Problem description ▸
Please copy the items below exactly as they appear, from the line containing "Click the red 16." through the line containing "coord(1137,629)", including both of those lines.

Material shown ▸

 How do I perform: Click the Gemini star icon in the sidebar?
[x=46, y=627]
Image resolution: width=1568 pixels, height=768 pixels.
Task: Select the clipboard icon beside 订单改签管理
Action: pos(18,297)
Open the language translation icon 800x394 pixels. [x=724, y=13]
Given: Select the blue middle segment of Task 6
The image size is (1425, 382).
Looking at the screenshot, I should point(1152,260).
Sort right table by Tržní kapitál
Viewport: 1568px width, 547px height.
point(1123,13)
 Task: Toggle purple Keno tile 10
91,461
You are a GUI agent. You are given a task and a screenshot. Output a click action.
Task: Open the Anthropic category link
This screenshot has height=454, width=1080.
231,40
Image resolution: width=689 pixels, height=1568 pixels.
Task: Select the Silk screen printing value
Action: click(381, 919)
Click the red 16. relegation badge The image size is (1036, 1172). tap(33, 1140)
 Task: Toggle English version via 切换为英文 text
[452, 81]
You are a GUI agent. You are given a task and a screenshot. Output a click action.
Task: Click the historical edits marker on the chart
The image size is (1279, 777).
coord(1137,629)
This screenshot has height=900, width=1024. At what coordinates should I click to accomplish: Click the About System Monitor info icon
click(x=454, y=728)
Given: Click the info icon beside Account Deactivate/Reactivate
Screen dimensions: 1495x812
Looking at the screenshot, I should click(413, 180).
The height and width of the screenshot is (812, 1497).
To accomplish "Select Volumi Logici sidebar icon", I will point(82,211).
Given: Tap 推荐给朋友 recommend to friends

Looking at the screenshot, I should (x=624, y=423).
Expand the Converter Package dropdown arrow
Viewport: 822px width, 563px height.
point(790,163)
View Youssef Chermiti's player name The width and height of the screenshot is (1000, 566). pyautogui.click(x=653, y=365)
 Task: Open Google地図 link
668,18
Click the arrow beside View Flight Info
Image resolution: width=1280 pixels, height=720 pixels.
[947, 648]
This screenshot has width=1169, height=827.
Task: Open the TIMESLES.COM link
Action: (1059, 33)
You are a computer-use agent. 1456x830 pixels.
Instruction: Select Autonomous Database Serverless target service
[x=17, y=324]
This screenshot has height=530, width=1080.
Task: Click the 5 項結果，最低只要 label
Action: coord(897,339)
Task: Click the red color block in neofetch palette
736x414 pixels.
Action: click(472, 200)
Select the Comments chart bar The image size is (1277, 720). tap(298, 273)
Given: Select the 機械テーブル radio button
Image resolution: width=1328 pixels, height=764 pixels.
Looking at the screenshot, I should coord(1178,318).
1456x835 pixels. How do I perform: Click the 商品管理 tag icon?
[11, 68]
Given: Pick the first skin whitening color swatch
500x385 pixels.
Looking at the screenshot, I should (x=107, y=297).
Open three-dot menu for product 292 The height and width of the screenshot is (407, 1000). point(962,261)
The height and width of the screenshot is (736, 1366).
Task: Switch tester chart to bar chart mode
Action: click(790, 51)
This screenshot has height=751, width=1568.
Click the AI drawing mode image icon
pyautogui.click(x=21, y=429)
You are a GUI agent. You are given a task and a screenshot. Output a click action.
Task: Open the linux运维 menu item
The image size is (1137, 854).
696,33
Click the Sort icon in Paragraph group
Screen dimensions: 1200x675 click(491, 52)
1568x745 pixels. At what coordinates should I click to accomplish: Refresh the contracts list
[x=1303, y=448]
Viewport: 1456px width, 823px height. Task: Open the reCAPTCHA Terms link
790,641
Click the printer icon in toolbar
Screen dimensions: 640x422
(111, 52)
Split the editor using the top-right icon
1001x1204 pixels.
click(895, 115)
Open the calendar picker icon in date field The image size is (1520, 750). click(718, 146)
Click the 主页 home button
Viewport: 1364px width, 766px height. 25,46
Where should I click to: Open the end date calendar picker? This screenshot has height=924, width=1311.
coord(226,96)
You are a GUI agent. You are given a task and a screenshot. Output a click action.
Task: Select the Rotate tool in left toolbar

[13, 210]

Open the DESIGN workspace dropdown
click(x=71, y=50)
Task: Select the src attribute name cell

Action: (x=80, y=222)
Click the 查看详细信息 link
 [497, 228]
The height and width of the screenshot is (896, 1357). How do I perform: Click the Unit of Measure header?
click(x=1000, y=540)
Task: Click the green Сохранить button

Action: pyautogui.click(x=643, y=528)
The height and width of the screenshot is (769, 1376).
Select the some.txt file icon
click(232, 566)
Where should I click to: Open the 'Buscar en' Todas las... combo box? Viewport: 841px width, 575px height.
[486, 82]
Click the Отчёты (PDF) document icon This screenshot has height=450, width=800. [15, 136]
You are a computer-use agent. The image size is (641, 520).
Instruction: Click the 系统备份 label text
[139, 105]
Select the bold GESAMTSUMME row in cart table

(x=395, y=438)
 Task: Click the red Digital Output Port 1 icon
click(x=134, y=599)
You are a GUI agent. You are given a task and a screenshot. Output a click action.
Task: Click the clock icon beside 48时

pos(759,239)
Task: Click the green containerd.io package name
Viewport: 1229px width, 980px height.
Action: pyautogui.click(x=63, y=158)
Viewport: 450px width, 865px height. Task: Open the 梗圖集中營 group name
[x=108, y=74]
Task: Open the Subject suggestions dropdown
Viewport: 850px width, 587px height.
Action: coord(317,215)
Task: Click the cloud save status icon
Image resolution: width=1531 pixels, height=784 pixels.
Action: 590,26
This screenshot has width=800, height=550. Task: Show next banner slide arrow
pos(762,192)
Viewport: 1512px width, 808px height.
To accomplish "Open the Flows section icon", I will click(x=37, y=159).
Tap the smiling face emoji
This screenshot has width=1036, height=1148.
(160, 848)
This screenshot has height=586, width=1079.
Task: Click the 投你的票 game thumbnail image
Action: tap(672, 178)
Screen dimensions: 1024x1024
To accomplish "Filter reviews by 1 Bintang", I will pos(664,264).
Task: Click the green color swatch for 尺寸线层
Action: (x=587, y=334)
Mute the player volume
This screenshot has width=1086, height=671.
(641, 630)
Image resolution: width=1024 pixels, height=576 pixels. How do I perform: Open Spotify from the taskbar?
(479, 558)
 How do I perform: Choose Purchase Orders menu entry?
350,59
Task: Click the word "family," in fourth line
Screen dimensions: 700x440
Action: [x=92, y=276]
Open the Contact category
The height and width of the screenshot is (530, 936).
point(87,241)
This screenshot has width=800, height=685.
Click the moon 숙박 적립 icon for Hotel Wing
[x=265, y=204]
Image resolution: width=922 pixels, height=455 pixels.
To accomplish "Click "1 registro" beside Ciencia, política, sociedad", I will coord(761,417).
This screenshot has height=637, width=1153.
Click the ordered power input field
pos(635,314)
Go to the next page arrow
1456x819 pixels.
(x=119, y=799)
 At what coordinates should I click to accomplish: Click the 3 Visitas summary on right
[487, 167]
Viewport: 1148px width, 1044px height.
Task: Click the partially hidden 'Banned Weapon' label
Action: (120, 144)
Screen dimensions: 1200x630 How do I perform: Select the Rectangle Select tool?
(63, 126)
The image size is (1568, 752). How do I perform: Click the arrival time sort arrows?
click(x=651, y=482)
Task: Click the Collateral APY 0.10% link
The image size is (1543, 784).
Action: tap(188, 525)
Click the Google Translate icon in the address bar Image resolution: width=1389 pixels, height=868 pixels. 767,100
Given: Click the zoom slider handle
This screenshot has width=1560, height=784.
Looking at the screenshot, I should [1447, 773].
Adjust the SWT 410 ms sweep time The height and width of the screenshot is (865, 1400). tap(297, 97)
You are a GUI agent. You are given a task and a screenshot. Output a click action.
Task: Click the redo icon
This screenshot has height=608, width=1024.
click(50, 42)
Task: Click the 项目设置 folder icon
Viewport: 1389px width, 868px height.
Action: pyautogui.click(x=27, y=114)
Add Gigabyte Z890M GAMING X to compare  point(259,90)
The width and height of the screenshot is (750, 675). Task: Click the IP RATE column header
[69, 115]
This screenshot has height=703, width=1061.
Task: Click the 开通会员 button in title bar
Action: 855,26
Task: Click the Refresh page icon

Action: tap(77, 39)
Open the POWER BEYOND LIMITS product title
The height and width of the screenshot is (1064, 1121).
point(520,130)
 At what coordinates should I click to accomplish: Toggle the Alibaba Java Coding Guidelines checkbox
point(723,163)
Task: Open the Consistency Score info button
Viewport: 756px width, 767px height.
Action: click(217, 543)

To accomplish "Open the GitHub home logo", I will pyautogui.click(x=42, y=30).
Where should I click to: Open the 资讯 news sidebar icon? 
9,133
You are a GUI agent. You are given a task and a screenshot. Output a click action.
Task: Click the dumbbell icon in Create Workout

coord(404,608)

Result for this task ▸
Click the red 16. relegation badge The image size is (1036, 1172). tap(33, 1140)
 Task: Toggle English version via 切换为英文 text
[452, 81]
You are a GUI agent. You are given a task and a screenshot. Output a click action.
Task: Click the historical edits marker on the chart
The image size is (1279, 777).
coord(1137,629)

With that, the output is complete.